[Exercise prompt] Nothing in the records may be left out; restate them word for word.

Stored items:
◆ ◆ ◆
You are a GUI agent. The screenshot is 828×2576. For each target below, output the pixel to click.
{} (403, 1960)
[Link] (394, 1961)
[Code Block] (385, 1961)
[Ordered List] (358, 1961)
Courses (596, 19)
◆ ◆ ◆
[Finished exercise]
You are a GUI agent. The screenshot is 828×2576. For each target below, output the pixel to click.
{} (403, 1960)
[Link] (394, 1961)
[Code Block] (385, 1961)
[Ordered List] (358, 1961)
Courses (596, 19)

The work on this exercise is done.